Schenker Silvia · Nationalrat · 2014-03-20
Schenker Silvia · Nationalrat · Basel-Stadt · Sozialdemokratische Fraktion · 2014-03-20
Wortprotokoll
Mir ist bewusst, dass ich mich mit meinem Antrag der Minderheit II dem Verdacht aussetze, Sozialhilfemissbrauch schönzureden oder zu negieren, dass es solchen gibt. Das tue ich nicht. Mir ist auch bewusst, dass die Ausschaffungs-Initiative unter anderem genau auf den missbräuchlichen Bezug von Leistungen der Sozialversicherungen oder der Sozialhilfe gezielt hat. Trotzdem, was hier vorgesehen ist, und zwar sowohl im Entwurf des Bundesrates wie in der Version der Mehrheit, geht zu weit. Es wird extra ein neuer Straftatbestand geschaffen, damit nachher Personen, die dieses Delikt begangen haben, ausgeschafft werden können.
Nehmen wir ein Beispiel. Eine junge Frau gibt eine kleine Zuwendung nicht an, die sie erhält. Die Sozialhilfebeiträge fallen aufgrund dieser Unterlassung etwas höher aus, als es ihr zusteht. Wird die junge Frau für diesen Tatbestand verurteilt und hat sie keinen Schweizer Pass, soll sie ausgewiesen und ausgeschafft werden können. Das ist absolut unverhältnismässig. Die junge Frau wird mit Bezug auf die Landesverweisung auf die gleiche Stufe gestellt wie ein Mörder oder ein Vergewaltiger oder jemand, der Menschenhandel treibt. Das können wir doch nicht zulassen!
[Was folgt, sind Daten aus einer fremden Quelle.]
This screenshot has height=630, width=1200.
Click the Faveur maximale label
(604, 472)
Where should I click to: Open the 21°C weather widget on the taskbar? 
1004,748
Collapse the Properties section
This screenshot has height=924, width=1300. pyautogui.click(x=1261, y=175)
In der Botschaft ist zu lesen, dass eine knappe Mehrheit der Vernehmlassungsteilnehmer sich gegen diesen neuen Straftatbestand ausgesprochen hat. Es genüge, so die Ansicht dieser Mehrheit, dass Fälle, in denen ein Betrug gemäss Artikel 146 Strafgesetzbuch vorliegt, erfasst sind. Was unterhalb der Betrugsschwelle, also ohne Arglist geschehe, solle nicht zu einer Ausschaffung führen. Der Bundesrat hat sich jedoch auf den Standpunkt gestellt, dass die Ausschaffungs-Initiative in diesem Thema einen besonderen Schwerpunkt habe setzen wollen. Weshalb? Ich zitiere aus der Botschaft, wonach "für eine Landesverweisung aber schon eine Tat unterhalb der Betrugsschwelle genügen" müsse. Dieser Satz sagt eigentlich alles. Dieses Delikt soll besonders hart bestraft werden, indem die Schwelle für eine Landesverweisung sehr tief gehalten wird.
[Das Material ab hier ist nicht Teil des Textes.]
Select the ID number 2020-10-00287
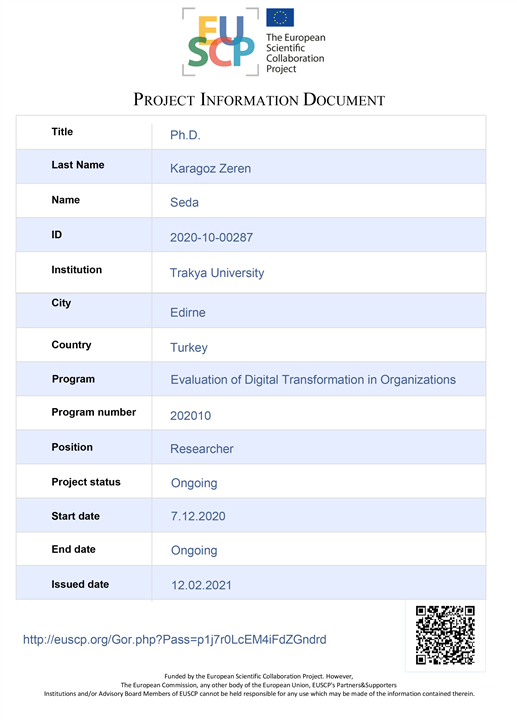The height and width of the screenshot is (720, 517). [x=211, y=237]
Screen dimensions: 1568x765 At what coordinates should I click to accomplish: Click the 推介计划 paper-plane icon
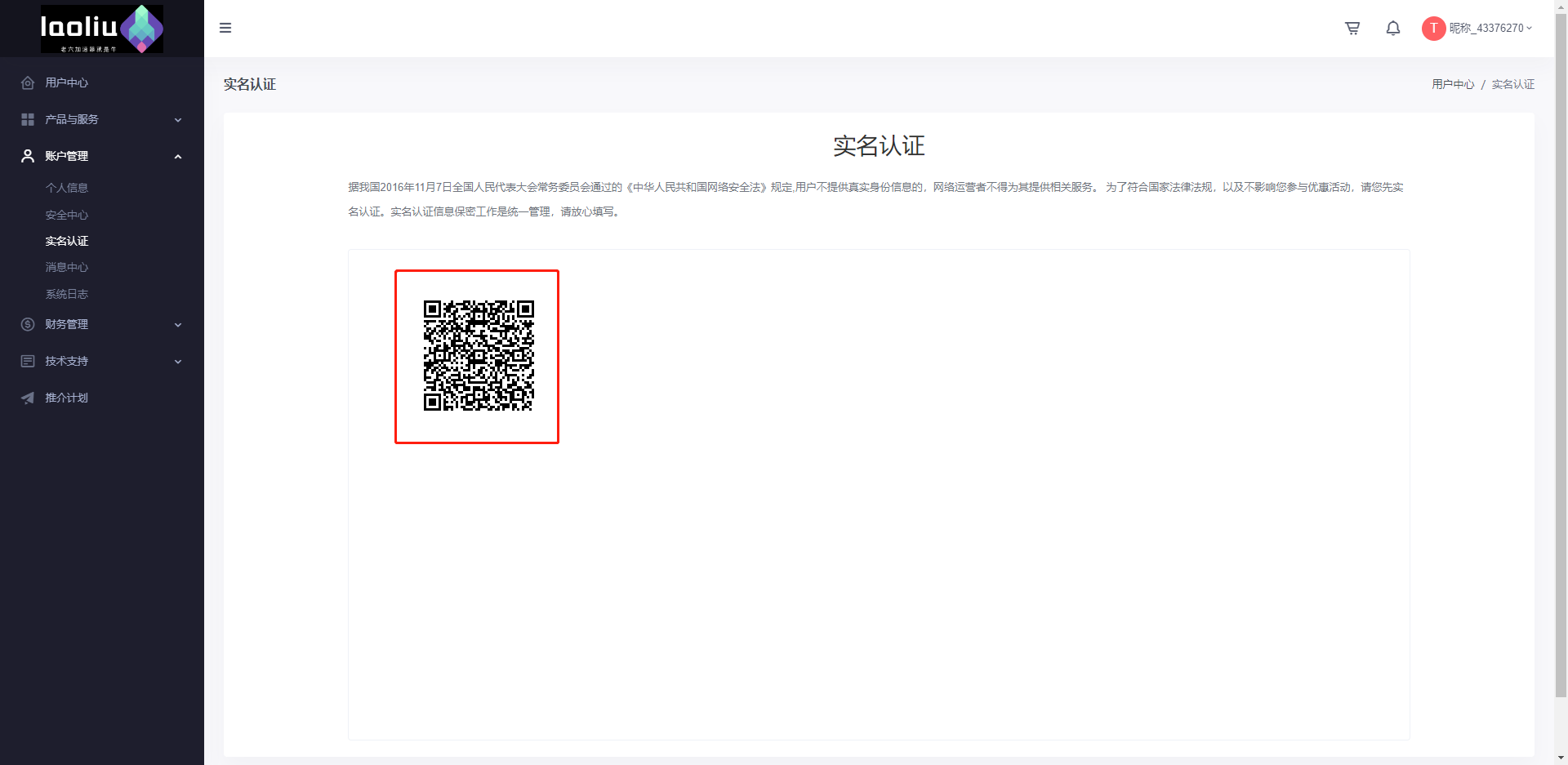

Noch einmal: Ich finde ungerechtfertigten oder missbräuchlichen Bezug von Sozialleistungen absolut stossend und will das in keiner Art und Weise schönreden. Aber wir hier drin sind gehalten, Politik mit Augenmass zu machen, und wir sind insbesondere gehalten, Artikel 5 Absatz 2 unserer Bundesverfassung ernst zu nehmen. Staatliches Handeln muss [PAGE 518] verhältnismässig sein. Was wir hier tun, wenn wir diesen Straftatbestand schaffen, der, ich wiederhole es, unterhalb der Betrugsschwelle liegt, und dieser Tatbestand nachher zu einer Ausschaffung führt, ist das unverhältnismässig.
Ich bitte Sie, meiner Minderheit II zu folgen.